_Problem_
Your task is to count the lines of the entries below that include the word "Print" and to give only the resulting number.

_Task inputs_
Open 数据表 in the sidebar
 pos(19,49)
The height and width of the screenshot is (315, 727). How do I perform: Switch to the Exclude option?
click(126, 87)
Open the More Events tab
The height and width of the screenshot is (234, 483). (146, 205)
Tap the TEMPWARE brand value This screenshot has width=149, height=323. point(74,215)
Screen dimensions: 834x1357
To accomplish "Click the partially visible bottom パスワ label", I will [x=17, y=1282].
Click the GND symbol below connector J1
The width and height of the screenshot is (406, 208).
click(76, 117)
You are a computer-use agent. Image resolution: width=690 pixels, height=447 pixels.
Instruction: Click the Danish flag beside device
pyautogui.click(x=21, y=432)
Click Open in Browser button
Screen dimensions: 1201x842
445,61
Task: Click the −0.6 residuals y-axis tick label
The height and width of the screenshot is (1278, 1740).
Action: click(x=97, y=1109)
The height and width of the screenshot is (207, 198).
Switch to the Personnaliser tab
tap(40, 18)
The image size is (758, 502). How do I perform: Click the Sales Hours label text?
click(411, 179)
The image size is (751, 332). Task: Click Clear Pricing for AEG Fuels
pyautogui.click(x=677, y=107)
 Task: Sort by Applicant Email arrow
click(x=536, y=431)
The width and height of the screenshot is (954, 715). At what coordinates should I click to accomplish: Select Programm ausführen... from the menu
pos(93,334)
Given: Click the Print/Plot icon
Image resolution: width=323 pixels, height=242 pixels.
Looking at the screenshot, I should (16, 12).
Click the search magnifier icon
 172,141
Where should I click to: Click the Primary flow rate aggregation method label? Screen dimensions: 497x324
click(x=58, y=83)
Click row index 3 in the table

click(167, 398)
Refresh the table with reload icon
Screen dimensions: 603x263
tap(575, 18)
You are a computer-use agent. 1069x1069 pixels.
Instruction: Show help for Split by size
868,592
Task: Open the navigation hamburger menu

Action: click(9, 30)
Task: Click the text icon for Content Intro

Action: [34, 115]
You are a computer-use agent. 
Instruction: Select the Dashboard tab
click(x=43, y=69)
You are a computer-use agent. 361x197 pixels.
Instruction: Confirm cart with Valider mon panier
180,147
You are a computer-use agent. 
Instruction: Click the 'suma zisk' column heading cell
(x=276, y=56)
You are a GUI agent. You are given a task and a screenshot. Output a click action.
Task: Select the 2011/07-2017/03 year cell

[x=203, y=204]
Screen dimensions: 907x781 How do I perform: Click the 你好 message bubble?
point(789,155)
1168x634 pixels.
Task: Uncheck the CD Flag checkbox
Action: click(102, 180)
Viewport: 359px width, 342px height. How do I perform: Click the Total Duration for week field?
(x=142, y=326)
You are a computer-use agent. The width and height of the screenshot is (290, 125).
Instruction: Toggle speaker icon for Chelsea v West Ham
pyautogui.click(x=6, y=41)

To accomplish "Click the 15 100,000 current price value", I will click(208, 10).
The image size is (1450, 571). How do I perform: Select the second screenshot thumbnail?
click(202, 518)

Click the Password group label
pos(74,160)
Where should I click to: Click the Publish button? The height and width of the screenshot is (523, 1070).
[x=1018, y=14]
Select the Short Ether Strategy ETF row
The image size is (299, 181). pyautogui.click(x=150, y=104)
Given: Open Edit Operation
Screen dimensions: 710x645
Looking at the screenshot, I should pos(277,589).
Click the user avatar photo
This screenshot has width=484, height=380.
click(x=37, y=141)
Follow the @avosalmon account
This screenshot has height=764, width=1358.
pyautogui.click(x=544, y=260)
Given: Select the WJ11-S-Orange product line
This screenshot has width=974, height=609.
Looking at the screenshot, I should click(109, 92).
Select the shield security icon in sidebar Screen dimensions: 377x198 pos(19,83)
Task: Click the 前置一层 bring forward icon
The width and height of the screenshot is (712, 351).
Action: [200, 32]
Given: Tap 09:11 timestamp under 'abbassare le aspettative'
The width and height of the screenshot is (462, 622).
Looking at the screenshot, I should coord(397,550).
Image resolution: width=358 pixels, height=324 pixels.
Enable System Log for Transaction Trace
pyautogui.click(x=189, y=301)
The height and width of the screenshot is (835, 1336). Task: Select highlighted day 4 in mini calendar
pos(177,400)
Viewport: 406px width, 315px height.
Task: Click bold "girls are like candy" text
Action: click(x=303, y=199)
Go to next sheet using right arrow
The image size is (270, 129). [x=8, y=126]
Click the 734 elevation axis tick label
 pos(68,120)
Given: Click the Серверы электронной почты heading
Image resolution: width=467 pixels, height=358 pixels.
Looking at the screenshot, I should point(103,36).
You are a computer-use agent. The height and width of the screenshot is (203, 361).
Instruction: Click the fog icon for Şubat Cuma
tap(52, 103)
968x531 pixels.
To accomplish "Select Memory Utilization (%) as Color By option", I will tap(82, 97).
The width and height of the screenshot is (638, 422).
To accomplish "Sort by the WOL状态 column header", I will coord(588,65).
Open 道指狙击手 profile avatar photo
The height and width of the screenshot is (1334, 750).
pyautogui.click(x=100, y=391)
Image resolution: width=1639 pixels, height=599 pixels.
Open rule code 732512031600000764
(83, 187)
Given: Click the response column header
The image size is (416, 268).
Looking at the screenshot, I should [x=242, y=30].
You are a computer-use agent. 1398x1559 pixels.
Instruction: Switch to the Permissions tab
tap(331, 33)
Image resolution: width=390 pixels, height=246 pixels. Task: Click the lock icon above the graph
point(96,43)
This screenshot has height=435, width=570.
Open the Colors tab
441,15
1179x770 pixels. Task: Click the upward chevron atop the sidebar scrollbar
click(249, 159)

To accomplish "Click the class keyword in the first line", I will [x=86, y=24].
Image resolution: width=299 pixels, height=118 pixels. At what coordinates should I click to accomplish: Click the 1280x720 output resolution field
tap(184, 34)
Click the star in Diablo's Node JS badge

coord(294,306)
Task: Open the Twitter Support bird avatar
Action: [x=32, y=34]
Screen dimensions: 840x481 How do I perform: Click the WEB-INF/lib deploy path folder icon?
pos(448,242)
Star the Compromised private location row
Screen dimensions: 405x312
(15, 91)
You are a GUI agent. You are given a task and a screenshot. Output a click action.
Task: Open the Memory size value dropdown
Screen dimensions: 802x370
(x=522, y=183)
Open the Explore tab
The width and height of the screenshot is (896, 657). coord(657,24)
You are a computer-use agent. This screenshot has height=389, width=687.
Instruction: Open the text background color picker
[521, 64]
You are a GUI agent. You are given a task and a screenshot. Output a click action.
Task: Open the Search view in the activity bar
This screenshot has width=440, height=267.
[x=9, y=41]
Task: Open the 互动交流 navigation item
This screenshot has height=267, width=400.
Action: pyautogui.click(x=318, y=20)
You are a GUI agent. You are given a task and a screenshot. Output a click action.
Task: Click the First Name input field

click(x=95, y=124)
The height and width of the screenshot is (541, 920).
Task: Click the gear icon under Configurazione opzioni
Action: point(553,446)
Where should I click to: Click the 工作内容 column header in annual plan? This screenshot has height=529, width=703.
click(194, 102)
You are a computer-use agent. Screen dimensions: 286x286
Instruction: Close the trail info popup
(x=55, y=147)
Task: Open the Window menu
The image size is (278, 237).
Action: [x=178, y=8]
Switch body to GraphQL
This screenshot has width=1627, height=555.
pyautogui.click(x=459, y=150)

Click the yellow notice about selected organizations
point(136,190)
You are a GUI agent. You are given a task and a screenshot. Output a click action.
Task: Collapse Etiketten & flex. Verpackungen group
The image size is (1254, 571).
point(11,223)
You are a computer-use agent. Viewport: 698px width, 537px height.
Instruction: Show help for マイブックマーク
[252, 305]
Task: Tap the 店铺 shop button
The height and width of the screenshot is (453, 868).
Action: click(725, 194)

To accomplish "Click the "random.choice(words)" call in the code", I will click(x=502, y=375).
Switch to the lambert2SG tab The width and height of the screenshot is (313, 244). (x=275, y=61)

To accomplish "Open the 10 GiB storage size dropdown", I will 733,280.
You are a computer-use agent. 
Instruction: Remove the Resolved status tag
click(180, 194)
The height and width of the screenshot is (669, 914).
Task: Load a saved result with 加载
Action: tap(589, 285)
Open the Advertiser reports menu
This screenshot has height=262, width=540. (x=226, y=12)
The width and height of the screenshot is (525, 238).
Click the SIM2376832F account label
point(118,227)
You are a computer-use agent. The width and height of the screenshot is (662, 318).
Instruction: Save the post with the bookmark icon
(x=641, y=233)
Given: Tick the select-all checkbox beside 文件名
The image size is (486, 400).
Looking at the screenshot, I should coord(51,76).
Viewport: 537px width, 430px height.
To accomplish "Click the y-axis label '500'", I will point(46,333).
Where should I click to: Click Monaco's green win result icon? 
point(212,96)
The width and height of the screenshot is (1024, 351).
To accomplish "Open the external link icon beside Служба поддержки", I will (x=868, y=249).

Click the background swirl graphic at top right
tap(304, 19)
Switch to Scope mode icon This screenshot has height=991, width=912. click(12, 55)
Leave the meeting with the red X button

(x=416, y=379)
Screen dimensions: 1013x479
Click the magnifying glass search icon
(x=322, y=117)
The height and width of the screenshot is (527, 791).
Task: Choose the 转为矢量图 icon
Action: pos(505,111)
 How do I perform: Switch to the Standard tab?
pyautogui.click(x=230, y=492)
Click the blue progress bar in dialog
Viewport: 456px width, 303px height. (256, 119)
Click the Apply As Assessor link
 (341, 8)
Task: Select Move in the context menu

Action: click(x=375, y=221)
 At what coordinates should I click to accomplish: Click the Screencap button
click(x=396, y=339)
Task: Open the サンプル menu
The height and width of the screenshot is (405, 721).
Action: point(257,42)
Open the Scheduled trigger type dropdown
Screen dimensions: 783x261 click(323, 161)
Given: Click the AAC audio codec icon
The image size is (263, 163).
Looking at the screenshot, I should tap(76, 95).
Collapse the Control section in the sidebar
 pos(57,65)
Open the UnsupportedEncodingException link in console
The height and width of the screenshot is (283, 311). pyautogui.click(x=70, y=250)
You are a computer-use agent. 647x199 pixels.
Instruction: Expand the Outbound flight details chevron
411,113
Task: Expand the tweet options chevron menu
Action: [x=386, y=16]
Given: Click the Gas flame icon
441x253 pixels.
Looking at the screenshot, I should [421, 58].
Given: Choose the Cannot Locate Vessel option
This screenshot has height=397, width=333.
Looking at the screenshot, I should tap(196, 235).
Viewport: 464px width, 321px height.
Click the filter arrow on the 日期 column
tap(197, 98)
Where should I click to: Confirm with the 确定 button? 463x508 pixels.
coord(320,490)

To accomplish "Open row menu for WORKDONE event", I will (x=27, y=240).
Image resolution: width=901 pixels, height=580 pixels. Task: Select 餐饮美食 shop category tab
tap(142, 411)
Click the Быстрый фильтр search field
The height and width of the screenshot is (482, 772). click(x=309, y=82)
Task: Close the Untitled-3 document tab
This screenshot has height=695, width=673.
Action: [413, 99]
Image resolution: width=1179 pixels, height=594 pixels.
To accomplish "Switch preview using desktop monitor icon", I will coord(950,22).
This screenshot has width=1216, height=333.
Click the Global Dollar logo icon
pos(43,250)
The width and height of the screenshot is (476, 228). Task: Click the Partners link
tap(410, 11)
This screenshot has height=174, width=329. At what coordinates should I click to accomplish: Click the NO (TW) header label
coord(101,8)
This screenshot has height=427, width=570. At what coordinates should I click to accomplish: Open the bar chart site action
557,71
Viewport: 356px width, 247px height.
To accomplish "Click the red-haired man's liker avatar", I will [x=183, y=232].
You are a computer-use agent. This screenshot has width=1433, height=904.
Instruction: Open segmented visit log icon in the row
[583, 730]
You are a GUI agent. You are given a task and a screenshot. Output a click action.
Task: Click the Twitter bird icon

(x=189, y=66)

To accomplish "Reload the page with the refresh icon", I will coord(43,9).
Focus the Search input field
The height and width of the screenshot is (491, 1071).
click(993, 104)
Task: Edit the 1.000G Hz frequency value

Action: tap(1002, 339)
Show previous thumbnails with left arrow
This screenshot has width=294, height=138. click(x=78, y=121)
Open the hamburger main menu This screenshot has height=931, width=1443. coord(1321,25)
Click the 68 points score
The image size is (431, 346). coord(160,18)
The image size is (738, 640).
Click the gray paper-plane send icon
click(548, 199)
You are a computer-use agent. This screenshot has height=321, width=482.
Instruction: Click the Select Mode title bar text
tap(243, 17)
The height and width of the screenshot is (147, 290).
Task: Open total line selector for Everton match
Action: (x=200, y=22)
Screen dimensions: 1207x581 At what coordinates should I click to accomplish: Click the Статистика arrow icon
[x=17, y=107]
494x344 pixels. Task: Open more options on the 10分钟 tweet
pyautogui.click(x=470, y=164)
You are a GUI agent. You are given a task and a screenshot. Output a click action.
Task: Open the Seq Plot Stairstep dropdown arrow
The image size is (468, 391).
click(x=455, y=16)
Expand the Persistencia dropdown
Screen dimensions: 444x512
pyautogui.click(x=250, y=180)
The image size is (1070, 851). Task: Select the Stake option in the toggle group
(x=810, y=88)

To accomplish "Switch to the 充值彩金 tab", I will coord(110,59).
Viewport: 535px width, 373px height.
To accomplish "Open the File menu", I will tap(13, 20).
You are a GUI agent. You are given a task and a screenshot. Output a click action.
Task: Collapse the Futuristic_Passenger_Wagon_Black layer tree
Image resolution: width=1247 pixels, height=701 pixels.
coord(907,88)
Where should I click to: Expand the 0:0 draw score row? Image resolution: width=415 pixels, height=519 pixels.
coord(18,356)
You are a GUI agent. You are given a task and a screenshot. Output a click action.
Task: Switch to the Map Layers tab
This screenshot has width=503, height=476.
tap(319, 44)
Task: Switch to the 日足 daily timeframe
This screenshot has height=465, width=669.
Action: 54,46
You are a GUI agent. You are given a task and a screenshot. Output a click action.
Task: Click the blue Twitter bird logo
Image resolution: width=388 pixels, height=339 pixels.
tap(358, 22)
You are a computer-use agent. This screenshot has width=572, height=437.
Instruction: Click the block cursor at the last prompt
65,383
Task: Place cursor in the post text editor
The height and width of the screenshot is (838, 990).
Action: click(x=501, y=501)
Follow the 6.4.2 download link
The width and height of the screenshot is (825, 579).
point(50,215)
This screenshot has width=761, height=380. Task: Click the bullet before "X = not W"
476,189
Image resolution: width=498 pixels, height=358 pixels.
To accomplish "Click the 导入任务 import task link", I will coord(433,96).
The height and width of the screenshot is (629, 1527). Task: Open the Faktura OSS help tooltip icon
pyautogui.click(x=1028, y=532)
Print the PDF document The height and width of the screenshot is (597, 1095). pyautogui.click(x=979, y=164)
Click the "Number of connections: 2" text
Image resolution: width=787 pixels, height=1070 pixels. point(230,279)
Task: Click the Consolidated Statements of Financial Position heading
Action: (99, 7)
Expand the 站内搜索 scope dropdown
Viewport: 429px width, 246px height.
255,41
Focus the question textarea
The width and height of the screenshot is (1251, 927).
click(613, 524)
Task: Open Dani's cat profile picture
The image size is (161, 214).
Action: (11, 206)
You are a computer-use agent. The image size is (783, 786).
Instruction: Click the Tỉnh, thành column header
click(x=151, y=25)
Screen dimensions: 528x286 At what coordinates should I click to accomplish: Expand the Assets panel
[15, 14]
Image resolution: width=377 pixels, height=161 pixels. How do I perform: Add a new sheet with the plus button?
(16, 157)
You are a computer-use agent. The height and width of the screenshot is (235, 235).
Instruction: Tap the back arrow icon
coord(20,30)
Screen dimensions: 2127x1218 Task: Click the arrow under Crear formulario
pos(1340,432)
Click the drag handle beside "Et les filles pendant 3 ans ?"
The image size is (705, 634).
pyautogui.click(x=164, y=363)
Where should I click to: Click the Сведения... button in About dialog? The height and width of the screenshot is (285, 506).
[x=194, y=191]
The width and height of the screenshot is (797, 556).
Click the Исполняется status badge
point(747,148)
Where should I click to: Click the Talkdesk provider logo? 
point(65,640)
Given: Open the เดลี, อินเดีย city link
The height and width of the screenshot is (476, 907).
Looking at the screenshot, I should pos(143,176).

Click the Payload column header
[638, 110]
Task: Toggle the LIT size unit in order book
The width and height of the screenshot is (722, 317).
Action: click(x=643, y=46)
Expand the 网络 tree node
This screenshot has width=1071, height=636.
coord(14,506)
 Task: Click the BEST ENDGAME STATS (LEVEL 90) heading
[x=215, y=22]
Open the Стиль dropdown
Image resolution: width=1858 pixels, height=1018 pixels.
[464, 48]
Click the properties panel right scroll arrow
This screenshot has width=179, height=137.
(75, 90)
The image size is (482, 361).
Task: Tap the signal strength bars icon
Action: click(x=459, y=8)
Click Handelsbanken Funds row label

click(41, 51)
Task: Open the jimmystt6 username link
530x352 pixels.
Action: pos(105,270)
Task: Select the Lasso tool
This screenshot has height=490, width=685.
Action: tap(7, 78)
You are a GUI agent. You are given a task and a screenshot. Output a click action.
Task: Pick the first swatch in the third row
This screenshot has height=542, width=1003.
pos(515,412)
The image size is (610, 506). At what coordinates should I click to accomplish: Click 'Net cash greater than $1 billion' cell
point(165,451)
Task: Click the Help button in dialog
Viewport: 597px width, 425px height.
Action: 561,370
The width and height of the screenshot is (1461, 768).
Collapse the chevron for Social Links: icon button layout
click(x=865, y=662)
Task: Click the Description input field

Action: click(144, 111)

_Result of the exercise_
2